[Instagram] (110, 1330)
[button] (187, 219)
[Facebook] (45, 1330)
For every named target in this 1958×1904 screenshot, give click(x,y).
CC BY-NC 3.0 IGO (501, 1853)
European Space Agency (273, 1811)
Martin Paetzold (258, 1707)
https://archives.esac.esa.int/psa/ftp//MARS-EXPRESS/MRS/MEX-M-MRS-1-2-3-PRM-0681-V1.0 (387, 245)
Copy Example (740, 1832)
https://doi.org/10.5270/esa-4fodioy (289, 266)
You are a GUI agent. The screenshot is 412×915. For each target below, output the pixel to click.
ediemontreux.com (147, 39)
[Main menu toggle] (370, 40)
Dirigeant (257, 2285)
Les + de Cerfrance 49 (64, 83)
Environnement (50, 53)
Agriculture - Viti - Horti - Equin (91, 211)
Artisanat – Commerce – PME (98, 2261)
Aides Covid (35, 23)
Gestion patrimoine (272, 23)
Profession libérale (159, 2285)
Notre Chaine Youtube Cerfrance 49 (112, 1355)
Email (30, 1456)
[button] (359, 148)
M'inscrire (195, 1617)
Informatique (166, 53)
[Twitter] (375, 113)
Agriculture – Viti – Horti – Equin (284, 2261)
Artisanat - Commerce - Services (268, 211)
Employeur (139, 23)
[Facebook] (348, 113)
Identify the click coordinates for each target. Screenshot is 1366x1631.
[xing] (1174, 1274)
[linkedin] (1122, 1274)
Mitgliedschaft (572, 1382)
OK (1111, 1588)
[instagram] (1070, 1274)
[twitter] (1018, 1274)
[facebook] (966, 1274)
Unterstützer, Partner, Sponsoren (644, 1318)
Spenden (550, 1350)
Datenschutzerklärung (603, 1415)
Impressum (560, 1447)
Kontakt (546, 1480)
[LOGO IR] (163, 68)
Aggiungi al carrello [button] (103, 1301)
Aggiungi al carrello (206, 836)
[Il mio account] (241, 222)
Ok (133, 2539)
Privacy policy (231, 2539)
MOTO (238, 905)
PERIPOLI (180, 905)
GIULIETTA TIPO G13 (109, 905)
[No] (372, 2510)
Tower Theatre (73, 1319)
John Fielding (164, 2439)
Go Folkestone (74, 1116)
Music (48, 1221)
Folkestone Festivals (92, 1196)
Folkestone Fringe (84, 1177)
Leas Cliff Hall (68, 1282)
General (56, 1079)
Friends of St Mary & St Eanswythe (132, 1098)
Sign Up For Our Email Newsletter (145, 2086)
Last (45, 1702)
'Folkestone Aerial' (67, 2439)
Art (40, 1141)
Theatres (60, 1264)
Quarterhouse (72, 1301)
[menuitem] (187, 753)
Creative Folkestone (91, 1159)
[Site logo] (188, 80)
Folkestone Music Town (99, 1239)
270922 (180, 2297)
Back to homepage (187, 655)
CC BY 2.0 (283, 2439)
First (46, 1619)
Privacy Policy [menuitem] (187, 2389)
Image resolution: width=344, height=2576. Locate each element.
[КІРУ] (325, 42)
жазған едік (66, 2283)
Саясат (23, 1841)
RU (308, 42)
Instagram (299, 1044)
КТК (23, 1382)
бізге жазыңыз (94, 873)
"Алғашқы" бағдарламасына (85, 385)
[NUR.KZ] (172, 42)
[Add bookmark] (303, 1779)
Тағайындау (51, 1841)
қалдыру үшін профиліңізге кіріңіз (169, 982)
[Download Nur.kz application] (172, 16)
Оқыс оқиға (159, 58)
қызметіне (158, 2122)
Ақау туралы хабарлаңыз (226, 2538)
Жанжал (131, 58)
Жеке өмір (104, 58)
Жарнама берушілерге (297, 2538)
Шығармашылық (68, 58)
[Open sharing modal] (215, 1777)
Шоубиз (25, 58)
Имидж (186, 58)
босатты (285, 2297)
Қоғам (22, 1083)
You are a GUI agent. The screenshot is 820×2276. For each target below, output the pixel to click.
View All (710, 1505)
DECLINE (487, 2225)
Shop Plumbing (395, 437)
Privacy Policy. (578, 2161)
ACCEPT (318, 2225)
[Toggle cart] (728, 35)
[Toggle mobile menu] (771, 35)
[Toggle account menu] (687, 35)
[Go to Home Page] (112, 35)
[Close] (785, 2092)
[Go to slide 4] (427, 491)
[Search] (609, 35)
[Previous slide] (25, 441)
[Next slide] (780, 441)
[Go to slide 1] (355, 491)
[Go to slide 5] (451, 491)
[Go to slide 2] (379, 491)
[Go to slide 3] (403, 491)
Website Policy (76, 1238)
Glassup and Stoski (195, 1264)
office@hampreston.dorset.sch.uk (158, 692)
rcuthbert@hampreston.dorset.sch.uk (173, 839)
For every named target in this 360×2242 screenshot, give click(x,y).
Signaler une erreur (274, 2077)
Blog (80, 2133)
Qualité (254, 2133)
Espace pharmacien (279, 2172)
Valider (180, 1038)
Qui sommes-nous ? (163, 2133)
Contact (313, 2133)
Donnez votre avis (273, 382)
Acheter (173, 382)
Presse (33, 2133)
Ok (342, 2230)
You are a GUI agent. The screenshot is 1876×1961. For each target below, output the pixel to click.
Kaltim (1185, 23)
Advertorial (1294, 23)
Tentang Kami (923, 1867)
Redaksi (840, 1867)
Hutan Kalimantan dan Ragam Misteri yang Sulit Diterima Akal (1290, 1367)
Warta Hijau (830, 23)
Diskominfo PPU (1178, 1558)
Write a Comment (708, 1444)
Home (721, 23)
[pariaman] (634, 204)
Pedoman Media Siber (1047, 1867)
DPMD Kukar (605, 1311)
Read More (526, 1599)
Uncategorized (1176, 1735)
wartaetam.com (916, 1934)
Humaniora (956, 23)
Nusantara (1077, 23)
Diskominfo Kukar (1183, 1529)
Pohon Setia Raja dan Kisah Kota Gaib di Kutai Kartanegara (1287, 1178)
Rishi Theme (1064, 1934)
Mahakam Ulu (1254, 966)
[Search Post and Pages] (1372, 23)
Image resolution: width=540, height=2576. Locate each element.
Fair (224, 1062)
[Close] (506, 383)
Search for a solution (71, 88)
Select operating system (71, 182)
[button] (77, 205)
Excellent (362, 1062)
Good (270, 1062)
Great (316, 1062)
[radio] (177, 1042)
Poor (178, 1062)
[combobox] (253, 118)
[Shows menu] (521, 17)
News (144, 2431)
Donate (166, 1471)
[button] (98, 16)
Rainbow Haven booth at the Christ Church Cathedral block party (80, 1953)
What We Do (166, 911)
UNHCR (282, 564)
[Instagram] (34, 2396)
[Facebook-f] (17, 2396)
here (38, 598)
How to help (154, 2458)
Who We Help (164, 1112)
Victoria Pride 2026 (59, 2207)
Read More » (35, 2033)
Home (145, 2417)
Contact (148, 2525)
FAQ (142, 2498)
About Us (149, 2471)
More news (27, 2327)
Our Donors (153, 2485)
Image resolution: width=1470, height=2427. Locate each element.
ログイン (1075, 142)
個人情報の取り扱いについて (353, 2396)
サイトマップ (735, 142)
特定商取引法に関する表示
--------------------------------------------------
Each line of the data is to be retyped exactly.

[Instagram] (110, 1330)
[button] (187, 219)
[Facebook] (45, 1330)
For every named target in this 1958×1904 screenshot, give click(x,y).
CC BY-NC 3.0 IGO (501, 1853)
European Space Agency (273, 1811)
Martin Paetzold (258, 1707)
https://archives.esac.esa.int/psa/ftp//MARS-EXPRESS/MRS/MEX-M-MRS-1-2-3-PRM-0681-V1.0 (387, 245)
Copy Example (740, 1832)
https://doi.org/10.5270/esa-4fodioy (289, 266)
You are a GUI agent. The screenshot is 412×915. For each target below, output the pixel to click.
ediemontreux.com (147, 39)
[Main menu toggle] (370, 40)
Dirigeant (257, 2285)
Les + de Cerfrance 49 (64, 83)
Environnement (50, 53)
Agriculture - Viti - Horti - Equin (91, 211)
Artisanat – Commerce – PME (98, 2261)
Aides Covid (35, 23)
Gestion patrimoine (272, 23)
Profession libérale (159, 2285)
Notre Chaine Youtube Cerfrance 49 (112, 1355)
Email (30, 1456)
[button] (359, 148)
M'inscrire (195, 1617)
Informatique (166, 53)
[Twitter] (375, 113)
Agriculture – Viti – Horti – Equin (284, 2261)
Artisanat - Commerce - Services (268, 211)
Employeur (139, 23)
[Facebook] (348, 113)
Identify the click coordinates for each target. Screenshot is 1366x1631.
[xing] (1174, 1274)
[linkedin] (1122, 1274)
Mitgliedschaft (572, 1382)
OK (1111, 1588)
[instagram] (1070, 1274)
[twitter] (1018, 1274)
[facebook] (966, 1274)
Unterstützer, Partner, Sponsoren (644, 1318)
Spenden (550, 1350)
Datenschutzerklärung (603, 1415)
Impressum (560, 1447)
Kontakt (546, 1480)
[LOGO IR] (163, 68)
Aggiungi al carrello [button] (103, 1301)
Aggiungi al carrello (206, 836)
[Il mio account] (241, 222)
Ok (133, 2539)
Privacy policy (231, 2539)
MOTO (238, 905)
PERIPOLI (180, 905)
GIULIETTA TIPO G13 (109, 905)
[No] (372, 2510)
Tower Theatre (73, 1319)
John Fielding (164, 2439)
Go Folkestone (74, 1116)
Music (48, 1221)
Folkestone Festivals (92, 1196)
Folkestone Fringe (84, 1177)
Leas Cliff Hall (68, 1282)
General (56, 1079)
Friends of St Mary & St Eanswythe (132, 1098)
Sign Up For Our Email Newsletter (145, 2086)
Last (45, 1702)
'Folkestone Aerial' (67, 2439)
Art (40, 1141)
Theatres (60, 1264)
Quarterhouse (72, 1301)
[menuitem] (187, 753)
Creative Folkestone (91, 1159)
[Site logo] (188, 80)
Folkestone Music Town (99, 1239)
270922 (180, 2297)
Back to homepage (187, 655)
CC BY 2.0 (283, 2439)
First (46, 1619)
Privacy Policy [menuitem] (187, 2389)
Image resolution: width=344, height=2576. Locate each element.
[КІРУ] (325, 42)
жазған едік (66, 2283)
Саясат (23, 1841)
RU (308, 42)
Instagram (299, 1044)
КТК (23, 1382)
бізге жазыңыз (94, 873)
"Алғашқы" бағдарламасына (85, 385)
[NUR.KZ] (172, 42)
[Add bookmark] (303, 1779)
Тағайындау (51, 1841)
қалдыру үшін профиліңізге кіріңіз (169, 982)
[Download Nur.kz application] (172, 16)
Оқыс оқиға (159, 58)
қызметіне (158, 2122)
Ақау туралы хабарлаңыз (226, 2538)
Жанжал (131, 58)
Жеке өмір (104, 58)
Жарнама берушілерге (297, 2538)
Шығармашылық (68, 58)
[Open sharing modal] (215, 1777)
Шоубиз (25, 58)
Имидж (186, 58)
босатты (285, 2297)
Қоғам (22, 1083)
You are a GUI agent. The screenshot is 820×2276. For each target below, output the pixel to click.
View All (710, 1505)
DECLINE (487, 2225)
Shop Plumbing (395, 437)
Privacy Policy. (578, 2161)
ACCEPT (318, 2225)
[Toggle cart] (728, 35)
[Toggle mobile menu] (771, 35)
[Toggle account menu] (687, 35)
[Go to Home Page] (112, 35)
[Close] (785, 2092)
[Go to slide 4] (427, 491)
[Search] (609, 35)
[Previous slide] (25, 441)
[Next slide] (780, 441)
[Go to slide 1] (355, 491)
[Go to slide 5] (451, 491)
[Go to slide 2] (379, 491)
[Go to slide 3] (403, 491)
Website Policy (76, 1238)
Glassup and Stoski (195, 1264)
office@hampreston.dorset.sch.uk (158, 692)
rcuthbert@hampreston.dorset.sch.uk (173, 839)
For every named target in this 360×2242 screenshot, give click(x,y).
Signaler une erreur (274, 2077)
Blog (80, 2133)
Qualité (254, 2133)
Espace pharmacien (279, 2172)
Valider (180, 1038)
Qui sommes-nous ? (163, 2133)
Contact (313, 2133)
Donnez votre avis (273, 382)
Acheter (173, 382)
Presse (33, 2133)
Ok (342, 2230)
You are a GUI agent. The screenshot is 1876×1961. For each target below, output the pixel to click.
Kaltim (1185, 23)
Advertorial (1294, 23)
Tentang Kami (923, 1867)
Redaksi (840, 1867)
Hutan Kalimantan dan Ragam Misteri yang Sulit Diterima Akal (1290, 1367)
Warta Hijau (830, 23)
Diskominfo PPU (1178, 1558)
Write a Comment (708, 1444)
Home (721, 23)
[pariaman] (634, 204)
Pedoman Media Siber (1047, 1867)
DPMD Kukar (605, 1311)
Read More (526, 1599)
Uncategorized (1176, 1735)
wartaetam.com (916, 1934)
Humaniora (956, 23)
Nusantara (1077, 23)
Diskominfo Kukar (1183, 1529)
Pohon Setia Raja dan Kisah Kota Gaib di Kutai Kartanegara (1287, 1178)
Rishi Theme (1064, 1934)
Mahakam Ulu (1254, 966)
[Search Post and Pages] (1372, 23)
Image resolution: width=540, height=2576. Locate each element.
Fair (224, 1062)
[Close] (506, 383)
Search for a solution (71, 88)
Select operating system (71, 182)
[button] (77, 205)
Excellent (362, 1062)
Good (270, 1062)
Great (316, 1062)
[radio] (177, 1042)
Poor (178, 1062)
[combobox] (253, 118)
[Shows menu] (521, 17)
News (144, 2431)
Donate (166, 1471)
[button] (98, 16)
Rainbow Haven booth at the Christ Church Cathedral block party (80, 1953)
What We Do (166, 911)
UNHCR (282, 564)
[Instagram] (34, 2396)
[Facebook-f] (17, 2396)
here (38, 598)
How to help (154, 2458)
Who We Help (164, 1112)
Victoria Pride 2026 (59, 2207)
Read More » (35, 2033)
Home (145, 2417)
Contact (148, 2525)
FAQ (142, 2498)
About Us (149, 2471)
More news (27, 2327)
Our Donors (153, 2485)
Image resolution: width=1470, height=2427. Locate each element.
ログイン (1075, 142)
個人情報の取り扱いについて (353, 2396)
サイトマップ (735, 142)
特定商取引法に関する表示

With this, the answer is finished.